**Assignment:** Set down the complete data exactly as it appears below.

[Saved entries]
....
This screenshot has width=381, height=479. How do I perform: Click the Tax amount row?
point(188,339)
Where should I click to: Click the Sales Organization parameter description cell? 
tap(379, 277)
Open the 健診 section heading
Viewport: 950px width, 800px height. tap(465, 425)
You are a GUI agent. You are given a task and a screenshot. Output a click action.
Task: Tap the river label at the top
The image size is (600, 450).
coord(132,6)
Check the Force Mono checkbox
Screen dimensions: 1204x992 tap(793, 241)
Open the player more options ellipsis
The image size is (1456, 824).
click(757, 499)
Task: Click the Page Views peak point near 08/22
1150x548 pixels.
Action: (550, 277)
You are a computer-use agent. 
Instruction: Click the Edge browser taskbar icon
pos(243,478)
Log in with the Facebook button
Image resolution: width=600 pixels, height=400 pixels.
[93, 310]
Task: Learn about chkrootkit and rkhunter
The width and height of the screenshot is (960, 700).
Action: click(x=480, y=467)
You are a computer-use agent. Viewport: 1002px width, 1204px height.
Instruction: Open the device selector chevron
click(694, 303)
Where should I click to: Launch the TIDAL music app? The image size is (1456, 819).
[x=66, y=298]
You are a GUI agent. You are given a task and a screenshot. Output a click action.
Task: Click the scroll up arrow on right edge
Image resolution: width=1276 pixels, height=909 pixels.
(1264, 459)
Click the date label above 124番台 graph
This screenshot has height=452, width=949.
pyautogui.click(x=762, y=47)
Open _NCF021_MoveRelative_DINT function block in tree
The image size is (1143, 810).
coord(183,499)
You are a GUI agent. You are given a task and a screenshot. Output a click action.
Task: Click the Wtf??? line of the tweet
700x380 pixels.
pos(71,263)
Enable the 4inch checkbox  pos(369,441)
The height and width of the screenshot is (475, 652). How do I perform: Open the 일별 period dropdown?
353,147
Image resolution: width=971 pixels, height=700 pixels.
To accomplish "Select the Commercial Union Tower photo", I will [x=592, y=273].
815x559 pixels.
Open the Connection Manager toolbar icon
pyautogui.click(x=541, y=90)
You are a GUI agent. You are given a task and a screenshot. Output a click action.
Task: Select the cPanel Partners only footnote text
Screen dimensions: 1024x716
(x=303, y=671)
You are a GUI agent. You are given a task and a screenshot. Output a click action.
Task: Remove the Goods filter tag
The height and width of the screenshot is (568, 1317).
....
**Solution for this problem:**
This screenshot has width=381, height=479. How do I perform: Click the Tax amount row?
point(188,339)
Where should I click to: Click the Sales Organization parameter description cell? 
tap(379, 277)
Open the 健診 section heading
Viewport: 950px width, 800px height. tap(465, 425)
You are a GUI agent. You are given a task and a screenshot. Output a click action.
Task: Tap the river label at the top
The image size is (600, 450).
coord(132,6)
Check the Force Mono checkbox
Screen dimensions: 1204x992 tap(793, 241)
Open the player more options ellipsis
The image size is (1456, 824).
click(757, 499)
Task: Click the Page Views peak point near 08/22
1150x548 pixels.
Action: (550, 277)
You are a computer-use agent. 
Instruction: Click the Edge browser taskbar icon
pos(243,478)
Log in with the Facebook button
Image resolution: width=600 pixels, height=400 pixels.
[93, 310]
Task: Learn about chkrootkit and rkhunter
The width and height of the screenshot is (960, 700).
Action: click(x=480, y=467)
You are a computer-use agent. Viewport: 1002px width, 1204px height.
Instruction: Open the device selector chevron
click(694, 303)
Where should I click to: Launch the TIDAL music app? The image size is (1456, 819).
[x=66, y=298]
You are a GUI agent. You are given a task and a screenshot. Output a click action.
Task: Click the scroll up arrow on right edge
Image resolution: width=1276 pixels, height=909 pixels.
(1264, 459)
Click the date label above 124番台 graph
This screenshot has height=452, width=949.
pyautogui.click(x=762, y=47)
Open _NCF021_MoveRelative_DINT function block in tree
The image size is (1143, 810).
coord(183,499)
You are a GUI agent. You are given a task and a screenshot. Output a click action.
Task: Click the Wtf??? line of the tweet
700x380 pixels.
pos(71,263)
Enable the 4inch checkbox  pos(369,441)
The height and width of the screenshot is (475, 652). How do I perform: Open the 일별 period dropdown?
353,147
Image resolution: width=971 pixels, height=700 pixels.
To accomplish "Select the Commercial Union Tower photo", I will [x=592, y=273].
815x559 pixels.
Open the Connection Manager toolbar icon
pyautogui.click(x=541, y=90)
You are a GUI agent. You are given a task and a screenshot. Output a click action.
Task: Select the cPanel Partners only footnote text
Screen dimensions: 1024x716
(x=303, y=671)
You are a GUI agent. You are given a task and a screenshot. Output a click action.
Task: Remove the Goods filter tag
The height and width of the screenshot is (568, 1317).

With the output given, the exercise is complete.